Gatekeeper 1.0 Alpha: Policy Guardrails for Kubernetes
K8s Guru
2 min read

Table of Contents
Introduction
Google, Microsoft, and the OPA community unveiled Gatekeeper 1.0 alpha on July 17, 2019, uniting Open Policy Agent with Kubernetes admission controls. Gatekeeper turns compliance rules into versioned CRDs that cluster operators can manage alongside application manifests.
Architecture at a Glance
- ConstraintTemplates: Define reusable Rego policies paired with OpenAPI schemas for parameters.
- Constraints: Instantiate templates per namespace, environment, or workload type.
- Mutation Webhooks (alpha): Auto-correct manifests by injecting defaults before they hit the API server.
Why It Matters
- Declarative Guardrails: Store policies in Git, review them, and roll them out with Argo CD or Flux.
- Audit Mode: Scan live resources for drift without blocking deploys, easing adoption.

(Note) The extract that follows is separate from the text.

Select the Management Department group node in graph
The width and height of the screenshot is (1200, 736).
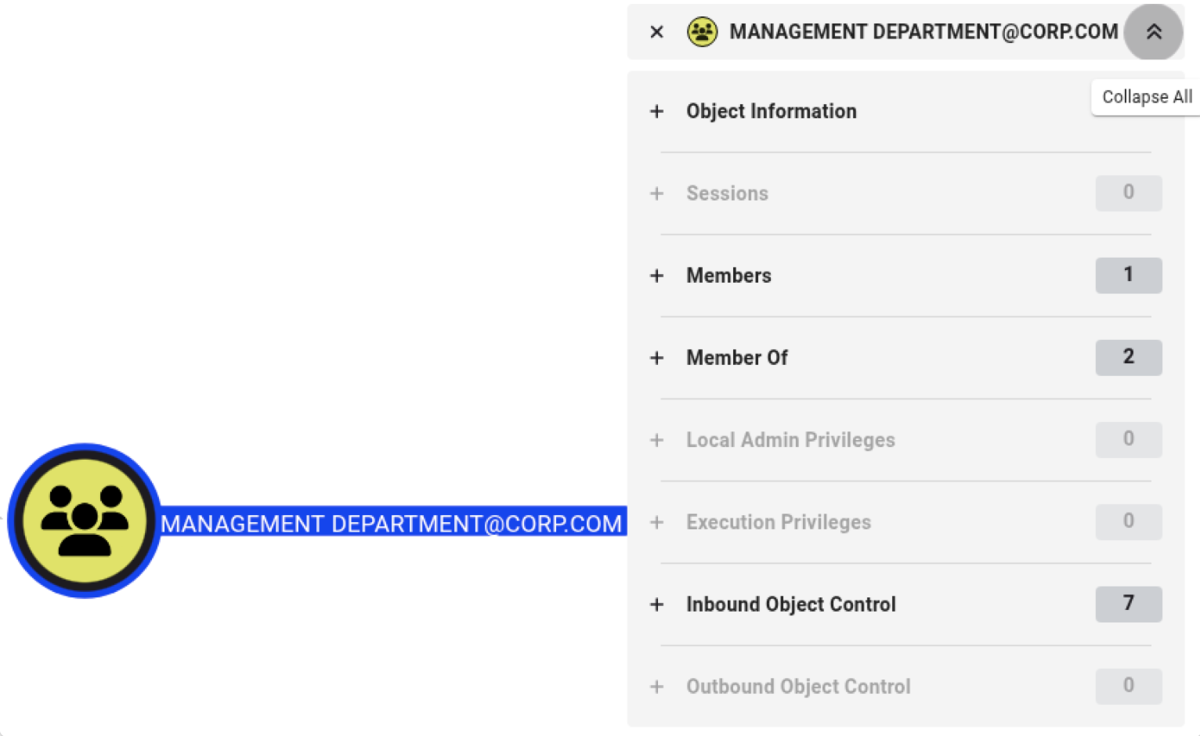pos(85,521)
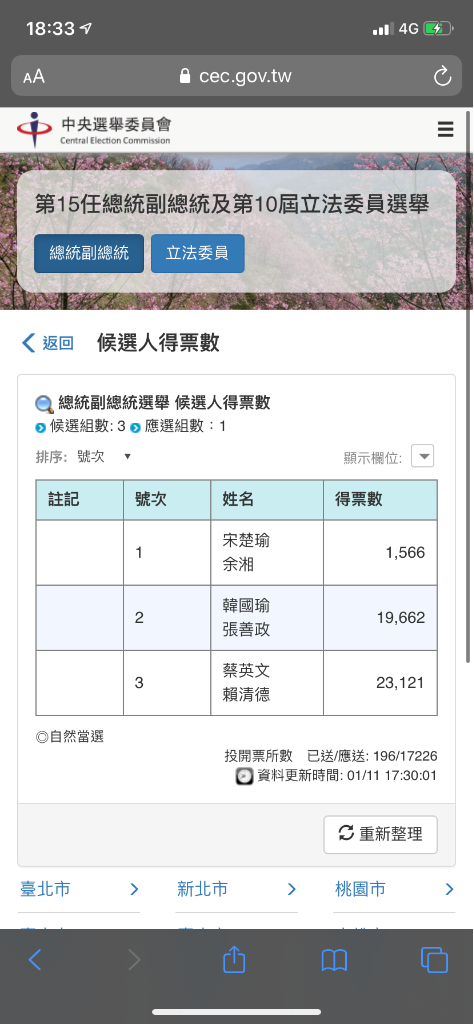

- Status Feedback: Constraint CRDs surface violations with detailed error messages and remediation hints.
Common Use Cases
- Enforce image provenance or disallow
:latesttags. - Require resource limits, labels, or PodSecurityPolicy equivalents.
- Govern multi-tenant clusters by pinning namespaces to allowed node pools.
Getting Started
kubectl apply -f https://raw.githubusercontent.com/open-policy-agent/gatekeeper/v1.0.0-alpha.1/deploy/gatekeeper.yaml
kubectl apply -f constrainttemplate-k8srequiredlabels.yaml
kubectl apply -f constraint-ns-must-have-team.yaml
Ship templates and constraints through CI to keep policy changes auditable.
Summary
| Aspect | Details |
|---|---|
| Release Date | July 17, 2019 |
| Headline Features | ConstraintTemplates, audit mode, mutation preview |
| Why it Matters | Elevates policy enforcement to first-class, declarative Kubernetes resources |
Gatekeeper 1.0 alpha lays the groundwork for policy-as-code in Kubernetes, aligning security teams and platform engineers around the same Git-based workflows.